Cheap Monday’s price tags are set according to the so-called Big Mac Index — based on the theory of purchasing-power parity and the notion that a dollar should buy the same amount in all countries. Every pair sells for 400 kronor, 50 euros, 40 pounds, $65, $90 Australian and 8,000 Japanese yen, the same price points they started at three years ago. And unless cotton prices soar or currencies shoot in different directions, that won’t change.

Staying hip while appealing to the masses is the next challenge, noted Andersson. The downside of being mass market is the clash with exclusivity, he said.

“People want to look individual and look cool and have rare things,” he said.

H&M solved that conundrum by pioneering what have now become de rigueur collaborations between high-profile designers and fast-fashion chains. Andersson acknowledged H&M’s formula wouldn’t automatically lend success to other brands. So don’t expect to see Cheap Monday ad campaigns any time soon.

“We don’t want to shove Cheap Monday down peoples’ throats,” added Karlsson. “We don’t do traditional marketing.”

Instead, Fabric Scandinavien throws impromptu parties at nightclubs and collaborates with emerging Swedish designers.

That approach has drawn an eclectic clientele. At hip Parisian store Royal Cheese, where Cheap Monday’s slim jeans lead denim sales, the customer varies from 15 to more than 40 years old, according to owner Catherine Leung.

Cheap Monday is out to prove, though, that its appeal stretches beyond the slim look that made its name, and the Tight, which remains its bestseller. The Narrow, its second offering, has been the next most popular style.

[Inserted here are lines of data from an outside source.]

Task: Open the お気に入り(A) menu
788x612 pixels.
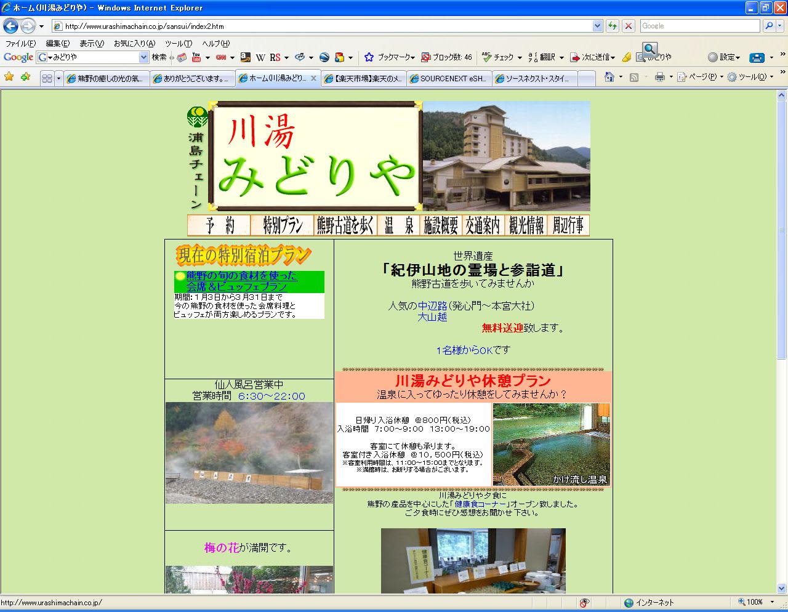Action: pyautogui.click(x=134, y=43)
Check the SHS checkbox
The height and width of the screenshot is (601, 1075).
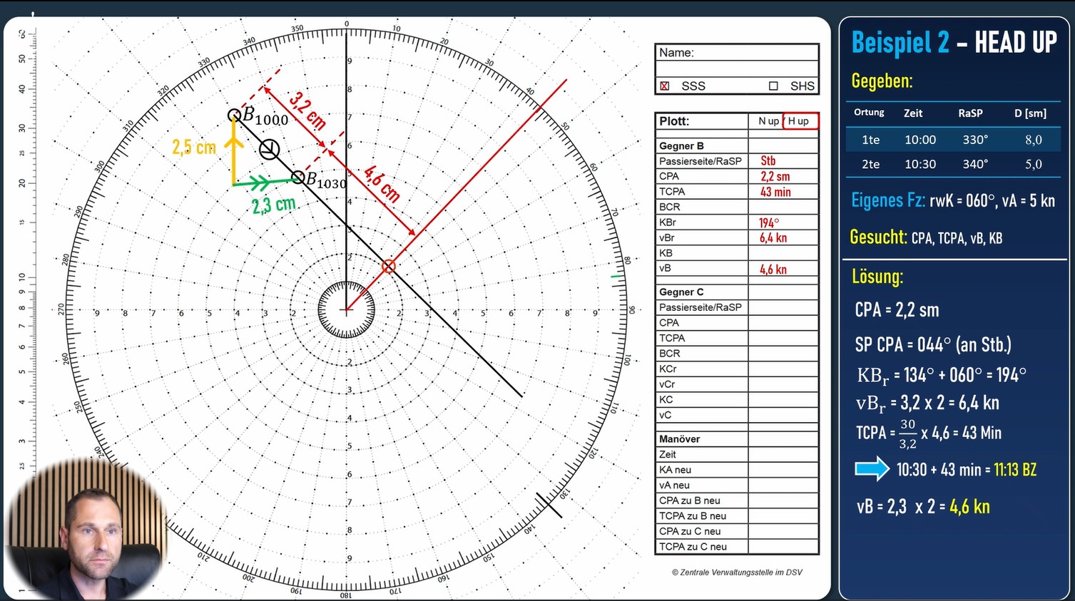773,86
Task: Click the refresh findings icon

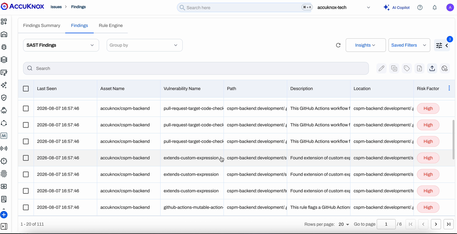Action: point(338,45)
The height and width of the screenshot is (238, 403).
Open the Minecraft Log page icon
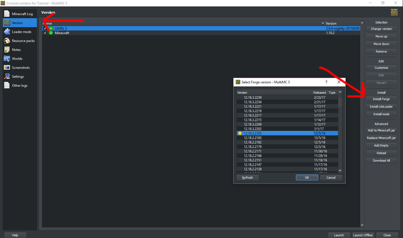(7, 14)
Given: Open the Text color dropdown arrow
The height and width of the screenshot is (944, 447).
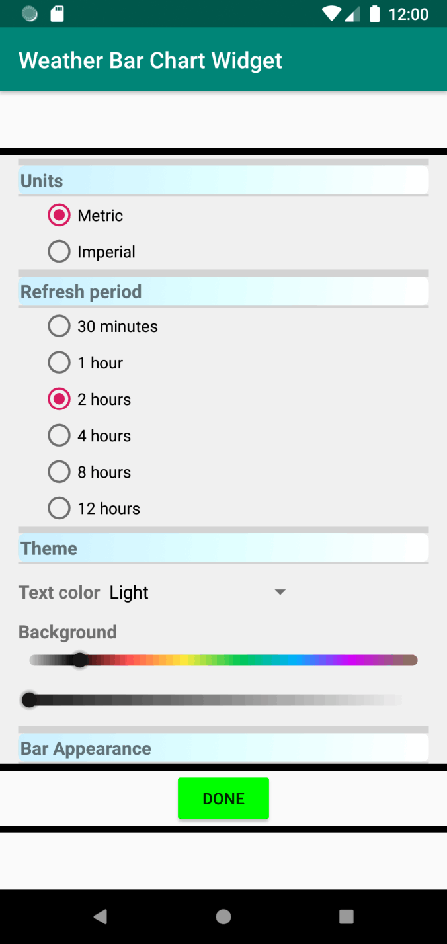Looking at the screenshot, I should (x=280, y=592).
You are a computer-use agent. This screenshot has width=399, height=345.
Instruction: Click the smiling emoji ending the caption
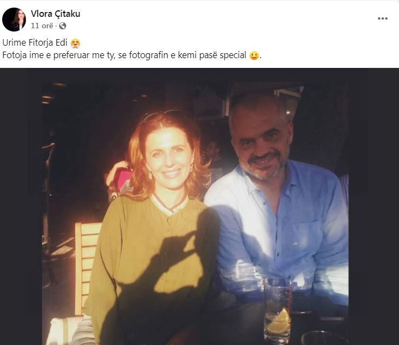pyautogui.click(x=254, y=55)
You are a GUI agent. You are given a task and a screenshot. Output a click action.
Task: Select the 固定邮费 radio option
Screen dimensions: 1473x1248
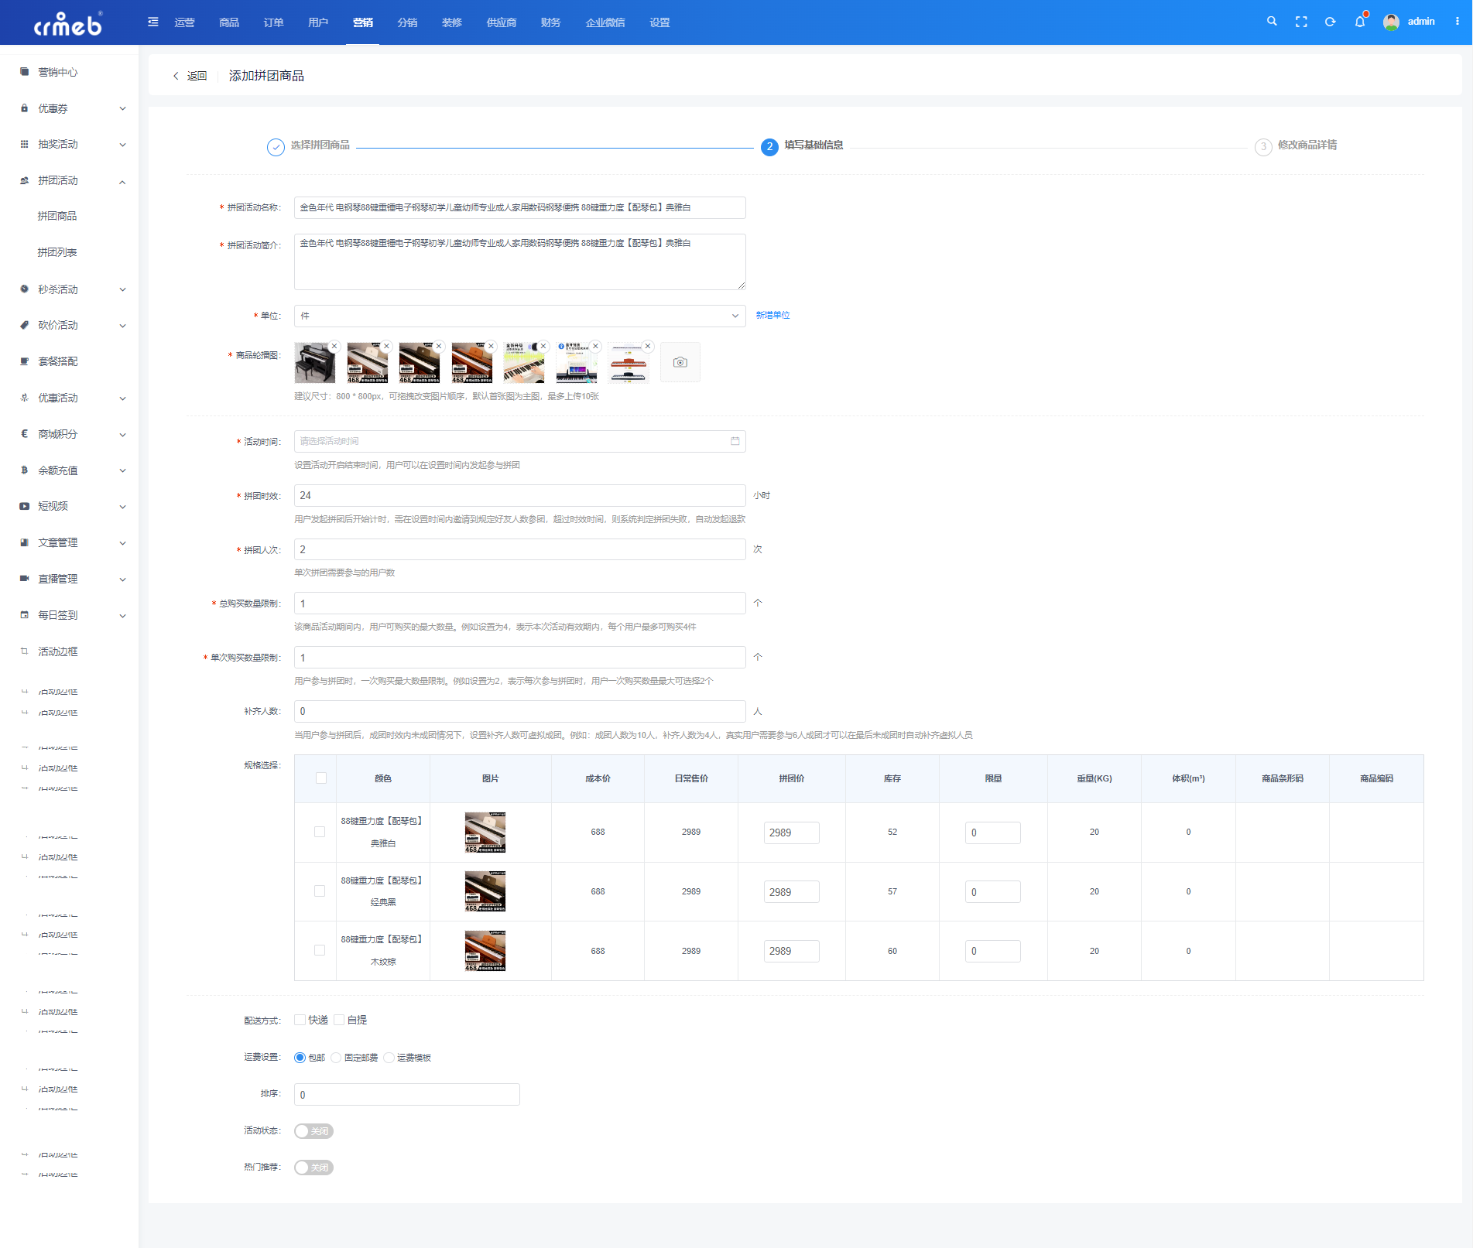pos(336,1058)
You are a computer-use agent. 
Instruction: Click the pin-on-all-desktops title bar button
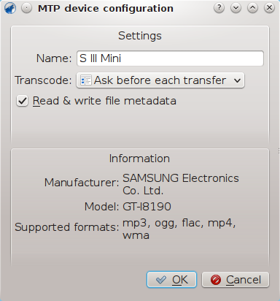pos(26,8)
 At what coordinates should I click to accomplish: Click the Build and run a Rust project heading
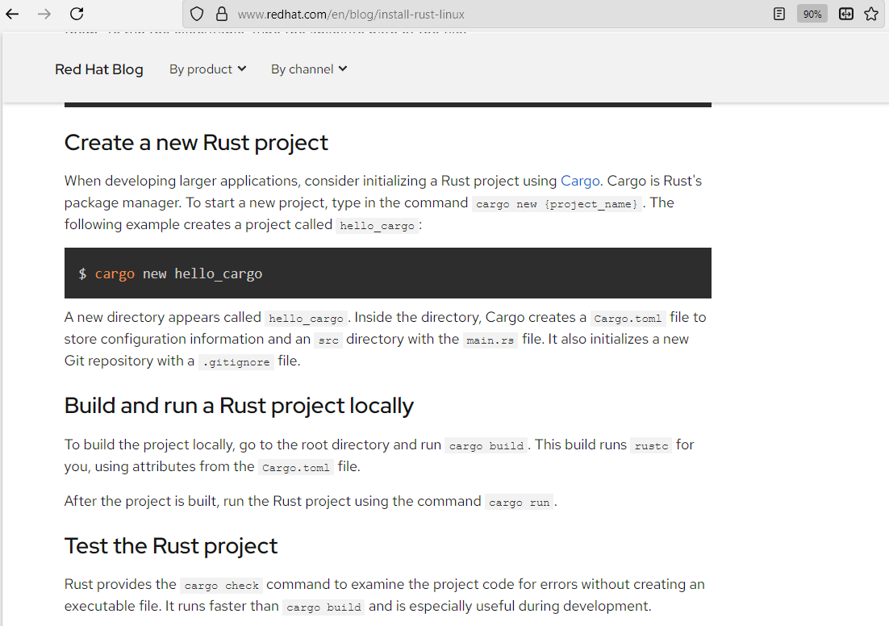[x=239, y=405]
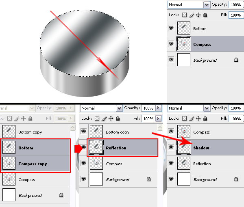244x207 pixels.
Task: Open Opacity slider arrow in bottom-middle panel
Action: (159, 108)
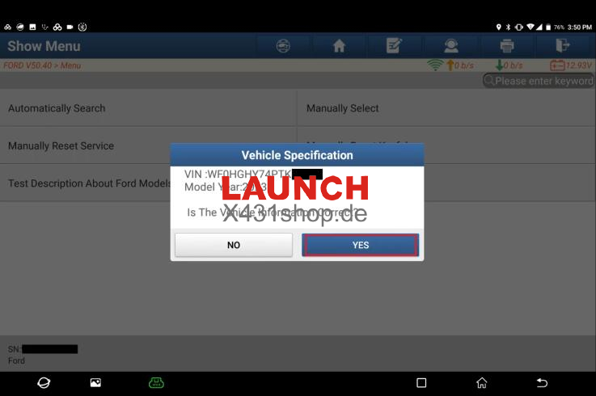Viewport: 596px width, 396px height.
Task: Tap the green VCI connector icon
Action: 155,382
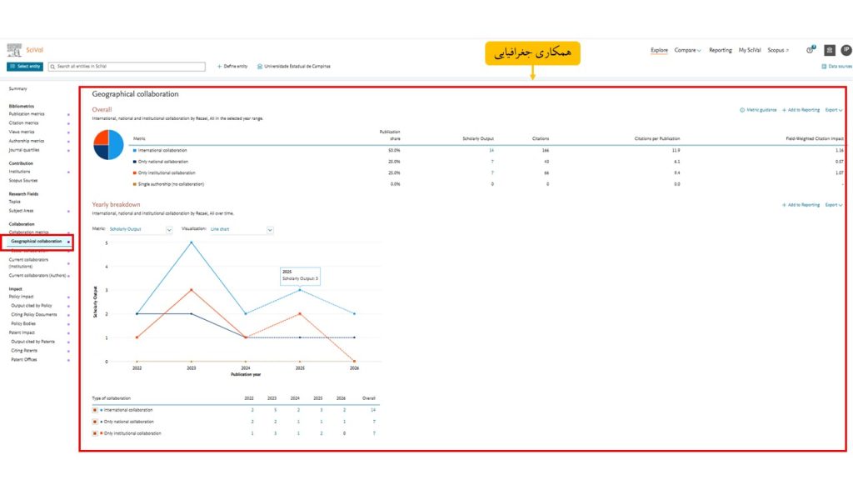This screenshot has height=480, width=853.
Task: Click Metric guidance info icon
Action: pyautogui.click(x=742, y=110)
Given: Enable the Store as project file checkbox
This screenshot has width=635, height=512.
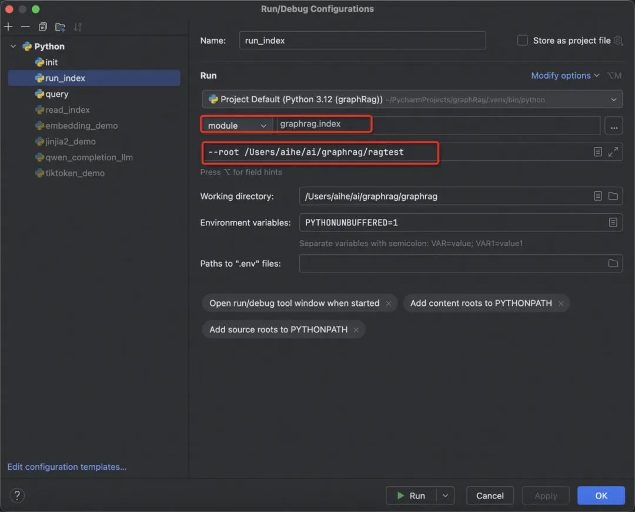Looking at the screenshot, I should 522,41.
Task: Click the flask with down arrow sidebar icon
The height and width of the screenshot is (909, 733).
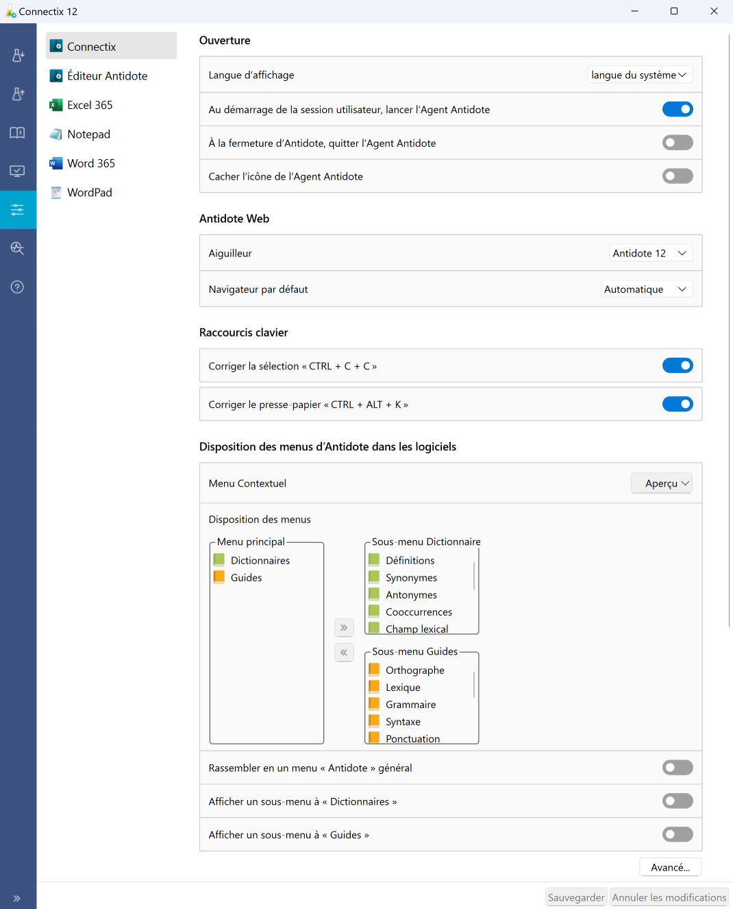Action: [18, 56]
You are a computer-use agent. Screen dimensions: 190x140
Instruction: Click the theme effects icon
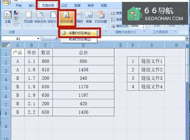pos(16,23)
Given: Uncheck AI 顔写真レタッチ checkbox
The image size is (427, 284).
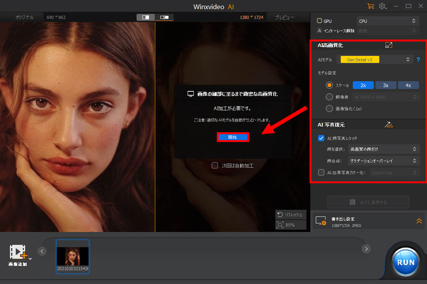Looking at the screenshot, I should [x=322, y=138].
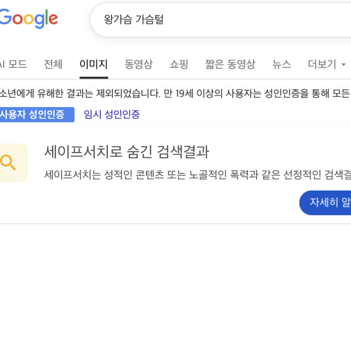
Task: Click the search query text in the search box
Action: coord(133,20)

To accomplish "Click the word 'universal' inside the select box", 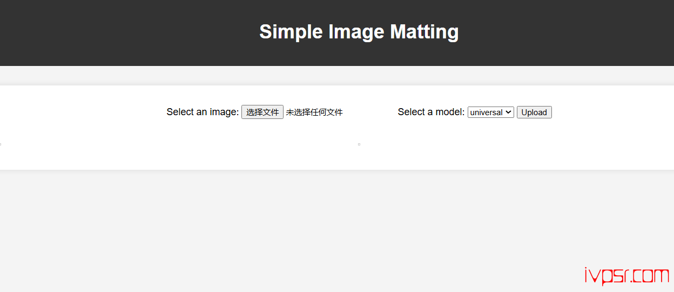I will tap(486, 112).
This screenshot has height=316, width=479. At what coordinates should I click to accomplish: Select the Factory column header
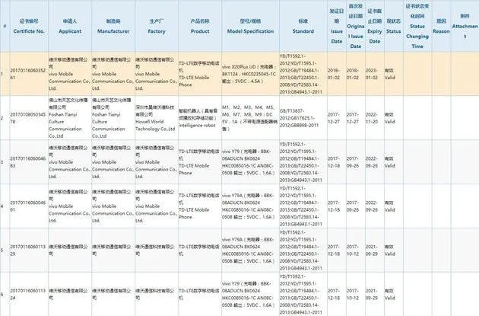click(x=157, y=27)
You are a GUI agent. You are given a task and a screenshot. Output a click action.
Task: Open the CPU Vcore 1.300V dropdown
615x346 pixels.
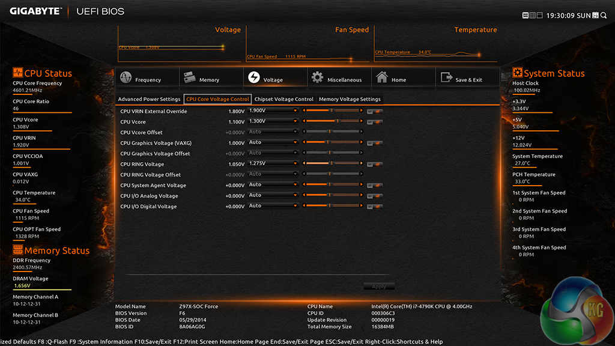(273, 121)
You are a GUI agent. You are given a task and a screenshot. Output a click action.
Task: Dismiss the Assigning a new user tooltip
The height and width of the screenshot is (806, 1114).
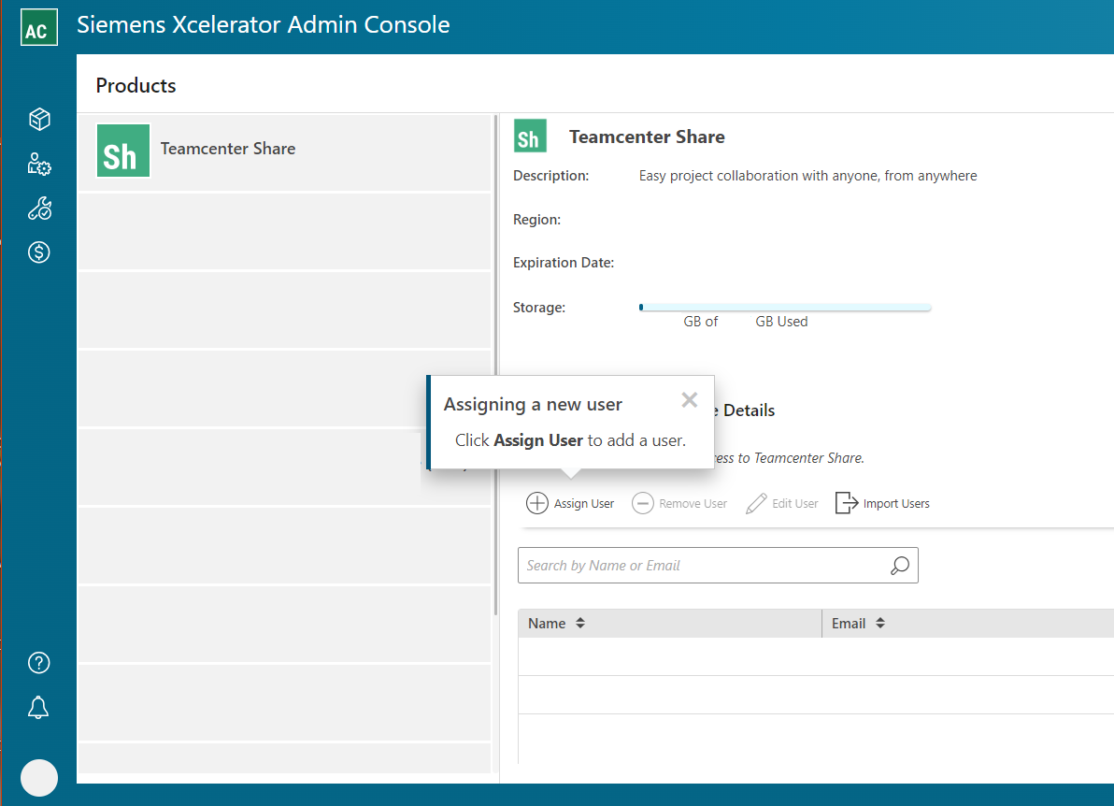690,399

“My only concern is, if the slim trend dies, are they dead?” asked Martin Wieczorek, head of buying for the Printemps-owned urban apparel megastore Citadium.

Orjann Andersson, Cheap Monday’s designer, isn’t fazed by such suggestions and welcomes a move away from skinny jeans.

“If fashion says looser fits, that’s what we do,” Andersson said. “We’ll still sell jeans, that’s how we make money.”

Cheap Monday has already diversified its lineup to include looser fits. In August, the brand will introduce its first chinos and for fall will unveil 14 men’s and women’s styles, bringing the total designs to 25 and, including washes, 120. New women’s designs include Lady Loose, a high-waist, nonstretch style with tapered legs; Flare, a Seventies-inspired high waist with flared legs; A L, a high fit, tight waist with wide bottoms, and France, a normal waist, nonstretch fit with straight bottoms. For spring 2009, the offer will rise to 29 styles.

To further broaden its appeal, Cheap Monday aims to build its renown in ready-to-wear. Currently, the label’s offer is split evenly between rtw and denim. Next spring, it will introduce a new streetwear collection dubbed Wknd.

But rtw has yet to replicate denim’s success, with Printemps and Citadium both recording weak rtw sales.

“Cheap Monday has yet to prove it can be a global brand, at least in the French market,” said Citadium’s Wieczorek.